Faced with the prospect of running out of money in 2026 and having to turn over financial control to the State of California in return for a financial loan to stay afloat, school district officials presented to the public the struggles it will undertake to avoid schools being pared back to a bare minimum of a principal, a clerk, a custodian, and an unspecified but smaller number of teachers and aides. For schools to have one or more counselors, social workers, or additional teachers, the district is exploring how to use its restricted funds and where to make cuts away from the classroom. As part of this budget plan, the superintendent intends to reduce the central office administrative budget by at least 20 percent to produce a savings of at least $20 million.
Dozens of parents, students and teachers spoke at the board meeting about the harsh impact the cuts would have on their classrooms and questioned whether the school district could maintain educational quality for students in such a condition. Budget cuts would force consolidation of different grade levels of students into one classroom and put extra burdens on teachers either to prepare two sets of instructional materials or risk teaching too fast for the younger students and too slowly for the older ones. In the eyes of these community members, having counselors and social workers at their schools is essential, not extra. Responding to school board President Phil Kim’s pleas echoing those concerns, the state’s fiscal advisor guiding the school district to find budget solutions insisted that the staffing model was designed to show the limits to what the school district could afford.
If the Trump Administration eliminates the U.S. Department of Education, every school in the nation could be at risk.
Even “what the school district can afford” rests on a shaky foundation of money from Sacramento and money without new strings from the Trump Administration in Washington, D.C. In January, Governor Newsom’s budget proposal maintained state education support at last year’s levels and had a slight surplus. Then came the Los Angeles fires, which will likely diminish the amount of state money available for San Francisco schools to account for fire victims’ relief, subsidies for future insurance hikes, larger fire prevention budgets and the uncertainty over the amount of state tax revenue that will come from a recovering Los Angeles. The next version of the proposed state budget will be issued in May. The final state budget is due to be approved in June, after the school district approves its own.
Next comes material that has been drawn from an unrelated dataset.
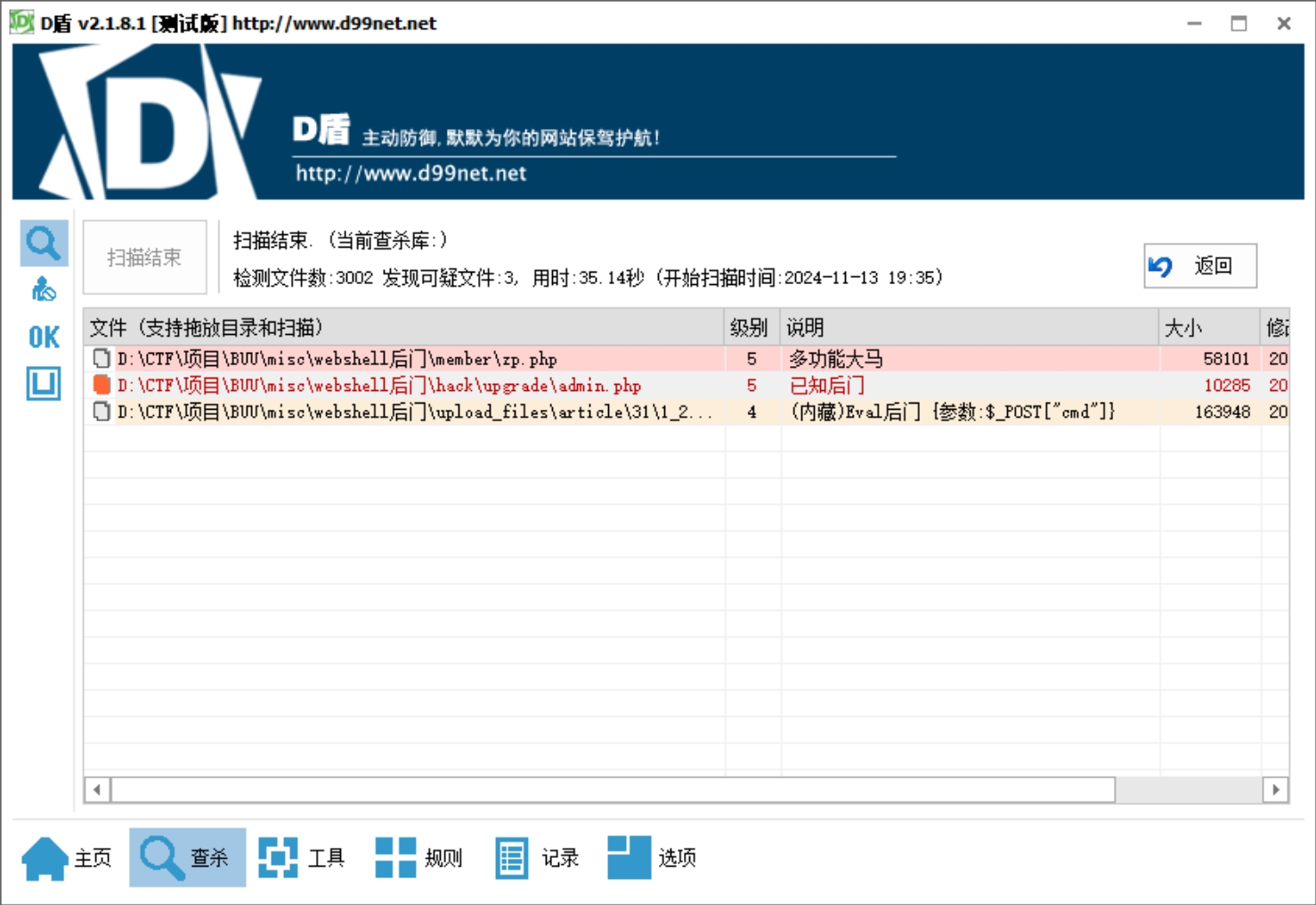Open the 选项 (Options) settings
1316x905 pixels.
click(x=653, y=856)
The state budget uncertainty pales in comparison to the impact of a federal budget cut. As Superintendent Su stated, “Federal budget cuts would devastate the school district. We receive upwards of $50 million. There is no way we would sustain that amount of cuts.”
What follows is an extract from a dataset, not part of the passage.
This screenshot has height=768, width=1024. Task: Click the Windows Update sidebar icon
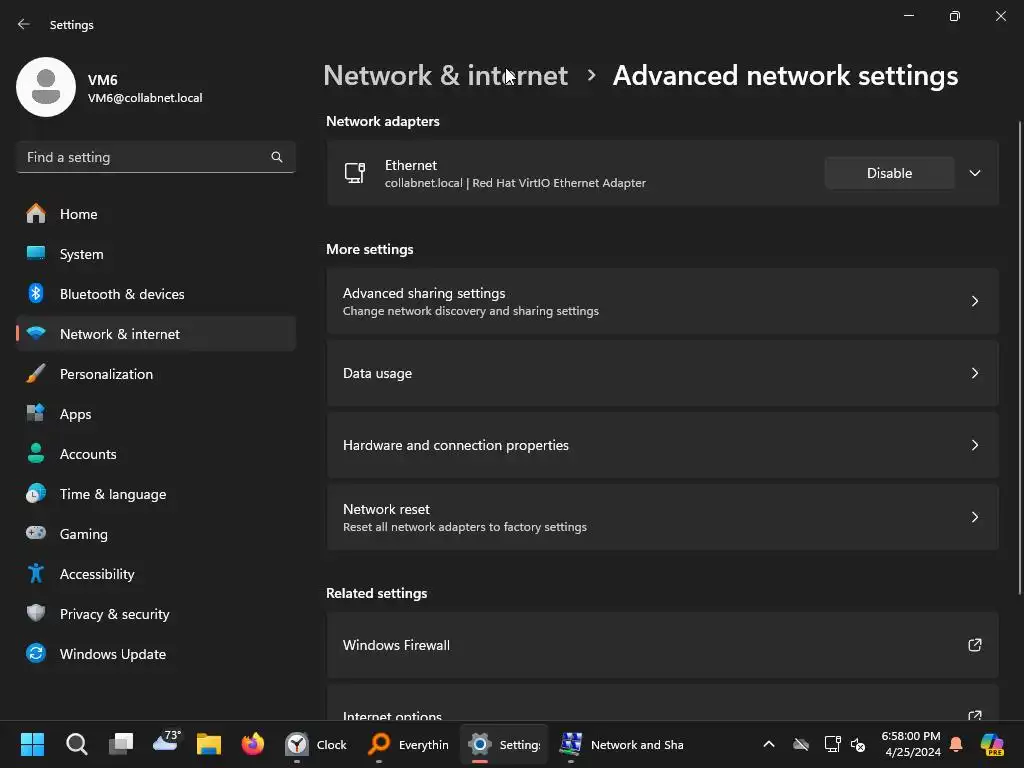[36, 654]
Every school district in the nation runs the risk that some or all of the money they receive from the U.S. Department of Education will evaporate or go elsewhere if the Trump Administration is successful in eliminating the department. Even if the department survives, money for special education or low-income students may be reduced. San Francisco runs the special risk of being targeted for its immigration sanctuary policies. Moreover, if the Trump Administration disqualifies undocumented students or children of undocumented parents from eligibility for funding, San Francisco would also suffer a cut. Without a way to fill those gaps, the school district would have to cut even more.
Superintendent Su insists that the budget forecast and planning are in their early stages and that school district officials are still quantifying additional funding that, while it comes with restrictions, can be used for educational and other needs. These funds will help pay for the counselors, social workers, arts and music instructors, and other personnel that allow the school district to go beyond “the bare minimum” at each school. But a $113 million cut can’t avoid eliminating programs and personnel that school communities have been accustomed to.
Superintendent Su promises that making these necessary cuts will enable the school district to be “in a better place” two years from now, fully solvent and providing stability for staff and students. For that to take place, the budget cuts must not cause more families to leave the public schools and the school district must prioritize popular programs that serve and improve student outcomes. Its most difficult task is to weather economic and political storms in Sacramento and Washington that would make it harder to pay for even a diminished educational program.
Painless cures have long been the domain of medical charlatans. Dr. Su’s budget medicine may be difficult to swallow but it may constitute the only responsible prescription for the school district.